Platz für 22 Asylbewerber. Weiter ehrenamtliche Unterstützung gesucht

Trittau. Auf der vergangenen Sitzung des Amtsausschusses gab Amtsvorsteher Ulrich Borngräber bekannt, dass er und seine Mitarbeiter ein Haus und zwei Wohnungen in Trittau für die Unterbringung von Asylbewerben gefunden haben. Sie befinden sich an der Rausdorfer Straße und der Straße Zum Bugenhagenheim. 42 Flüchtlinge, unter anderem aus Syrien und Afghanistan, haben bereits ihre Unterkünfte bezogen. Bis Jahresende erhält das Amt weitere 22 Zuweisungen von der Kreisverwaltung. Auch diese Menschen sollen hier ein zweites Zuhause finden. Seine Wohnraumsuche sei zum Teil abenteuerlich gewesen, berichtete der Amtsvorsteher. „Bei der Suche hatte ich Erlebnisse, die ich so nicht erwartet hatte.“ So brachen die Besitzer dreier Objekte, für die sich die Mitarbeiter des Amtes interessierten, die Verhandlungen ab, als sie erfuhren, dass das Haus für Asylbewerber gedacht ist. Ein anderer Verkäufer sagte von vornherein, er verkaufe nicht an die Amtsverwaltung. Weitere Schwierigkeiten: Die Unterkünfte müssen mit öffentlichen Verkehrsmitteln gut erreichbar, Einkaufsmöglichkeiten sollten in der Nähe sein wie auch Schulen und Ärzte. Damit scheiden kleinere Orte im Amtsgebiet aus. „Wir sind daher froh, dass die Trittauer Politik kooperativ war und wir hier viele Menschen unterbringen konnten“, sagte Borngräber. Die Mitglieder des Amtsausschusses wollen den Sommer nutzen, um zu überlegen, wie es weitergehen kann. Eine Möglichkeit wäre, weiteren Wohnraum zu schaffen, indem die Amtsverwaltung einen Neubau in Auftrag gibt. Denn ab 2015 erwartet das Amt weitere 25 Zuweisungen.

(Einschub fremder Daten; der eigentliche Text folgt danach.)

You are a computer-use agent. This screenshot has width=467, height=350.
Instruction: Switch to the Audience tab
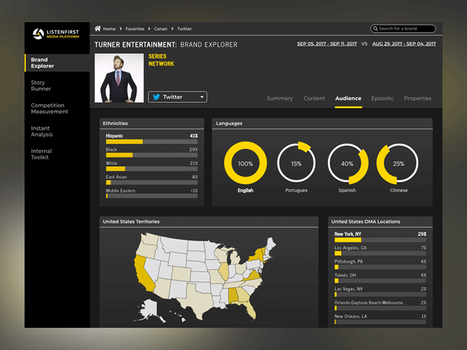(x=348, y=98)
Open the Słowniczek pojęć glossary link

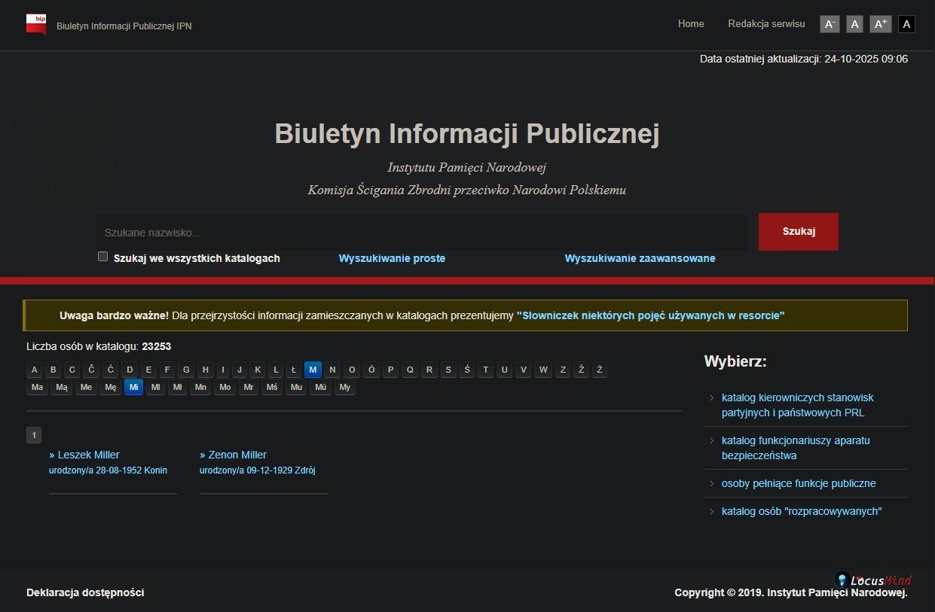click(650, 315)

Große Fortschritte haben die Mitglieder des ehrenamtlichen Freundeskreis der Asylbewerber gemacht. Die Ehrenamtler geben den Flüchtlingen unter anderem Deutschunterricht oder erklären ihnen die Nutzung öffentlicher Verkehrsmittel. Auch die Fahrräder aus dem Fundbüro werden in Stand gesetzt und den Asylanten dann zur Verfügung gestellt. „Die persönliche Betreuung ist auf beiden Seiten gut angekommen“, sagt Borngräber. „Man hört viele Schicksale, die man sich kaum vorstellen kann.“ Trotz bereits großen Engagements einiger Bürger werden weitere Ehrenamtliche gebraucht, da die Anzahl der Asylanten stetig wächst. Wer mithelfen möchte, kann sich bei Sabine Rutsch unter t 04154/ 807945 oder bei Ulrich Bongräber unter Tel.: 0170/380 10 02 melden. (bm)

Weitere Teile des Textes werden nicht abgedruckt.